The street vendor released Betty and smiled a big, yellow-toothed grin. “That’s more like it.” He took the bills and handed Edgar three shirts, not bothering with sizes. “Smile folks, God loves a cheerful giver.” Then he pushed away with his cart.

They stood stock-still, watching him leave. Betty whimpered. They cowered off in the opposite direction. Edgar ditched the shirts, stashing them into the basket of a bicycle that someone left tethered to an iron fence.  Such a great image for me!

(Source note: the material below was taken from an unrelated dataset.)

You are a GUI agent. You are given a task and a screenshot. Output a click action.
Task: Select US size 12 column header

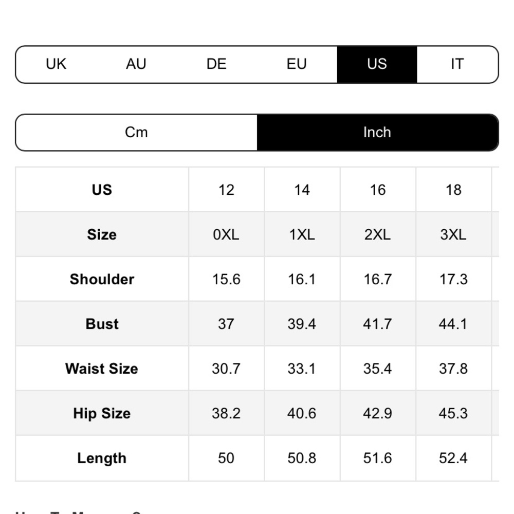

“We should report him to the police,” Betty hissed, clutching the arm of her husband.

“Let it go,” he said.

All the best,
Bill Coles

  1. Bill,

    I was in New Orleans for a conference, several years before Katrina. I have to admit to skipping out of a few sessions. My wife loved the food and I loved the jazz. We hope to go back for a purely recreational trip.
    I’ve wanted to thank you for some time for your invaluable assistance. I couldn’t believe my luck when I stumbled upon your site. You’ve articulated so much that I felt intuitively, that when I read your Story in Literary Fiction: A Manual for Writers, I found myself saying repeatedly, “That’s right. “ Your free workshop is better than anything I’ve paid for.
    Lately, I’ve been writing a short story between each of your assignments, so I anticipate finishing the last one, number sixteen, in about 30 days. Do you have any suggestions as to what I should do next to improve my avocation?

    Russ Lydzinski

    • Russ–
      Thanks for the feedback. Much appreciated.
      You’re writing great stories very well. Consider how to get your work read. Traditional commercial press routes are are shrinking. The slicks have really decreased to The New Yorker that is agent based and, in my opinion, rarely publishing stories that are well written. Certainly not enjoyable for me. The literary presses are a black hole. If you got a story accepted by the Kenyon Review for example, the potential readers realistically are less than five hundred. The circulation is less than five thousand, most of those are alumni and never read the journal. Those that do usually skip fiction. Take Tin House. If you published a collection of short stories with Tin House, Rob Spillman told me they are pleased if the sell 3000 copies. What are the chances of a single story being read? Really low. As authors we deserve to be read by those readers who like our work. For me, the Internet has been a blessing. A single story can have more than 200,000 viewers, and about 30% are tracked to verify finishing the story, although the total may be much greater because of limitations of tracking. I see posting stories on the Internet and promoting them as the most useful way to reawaken interest in the short story and reintroduce quality fiction as and enjoyable and legitimate way to present meaningful stories. I suggest you explore the possibilities. It’s not lucrative. But it is, I think, the best way to recognized. I think posting online will become the major source for readers to enjoy quality fiction and I’m working hard to find strategies for authors to be successful using the Internet.
      Always a pleasure hearing from you, and all the best.